Use a database when you want to perform many searches against your 'queue', or provide rich reporting.
I recommend that you look at Gregor Hophe's book, Enterprise Integration Patterns, which explains many different patterns for messaging-based approaches.
We used JMS extensively at my last job where we were passing data around from machine to machine. In the end, we were both sending and storing the data at the same time; however, we stored far less data than we sent out. We had a lot of metadata surrounding the real values.
We used JMS as simply a messaging service and it worked very well for that. But, you don't want to use JMS to store your data as it has no persistence (aside from being able to log and replay the messages perhaps).
One of the main advantages that JMS gives you is the ability to send out your messages in the correct and appropriate order and ensure that everybody receives them in that order. This makes synchronization easy since the majority of the message handling is done for you.
My understanding is Twitter will be using both DB and JMS in conjunction. First when the tweets are written it will store it in the database and this is how it will display in the message board. However since this is a publisher/subscriber model when the tweets are published it will then be sent to the subscribers. So both the items will be used.
I think your twitter example is good. You want the database for long term data.
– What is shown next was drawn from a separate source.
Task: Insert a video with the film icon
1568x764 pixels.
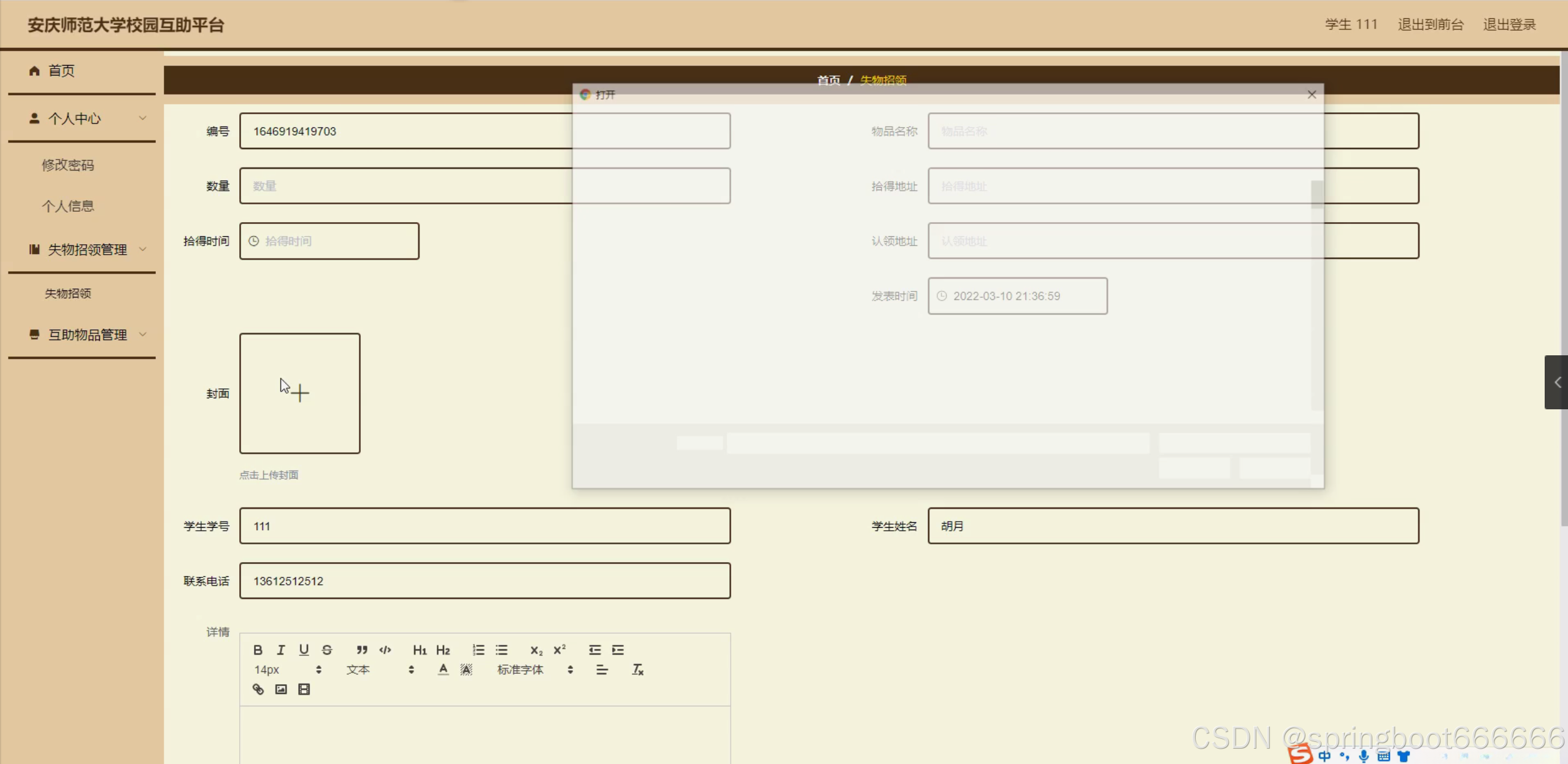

There wouldn't be much point in putting the tweet in the message because it has to go in the database. However, if you were running a chat room then you could go ahead and put the message in the JMS queue because you're not storing it long term anywhere.
It's not that you can't put the tweet in the JMS it's that you need to put it in the database anyways.
I would use the queue whenever you can utilize a "fire-and-forget" pattern. In your Twitter example, I would use the queue to post the message from the client. The queue processor can then store it to the database when it gets to it.
If you require some sort of immediate success/failure status, then the message queue isn't for you.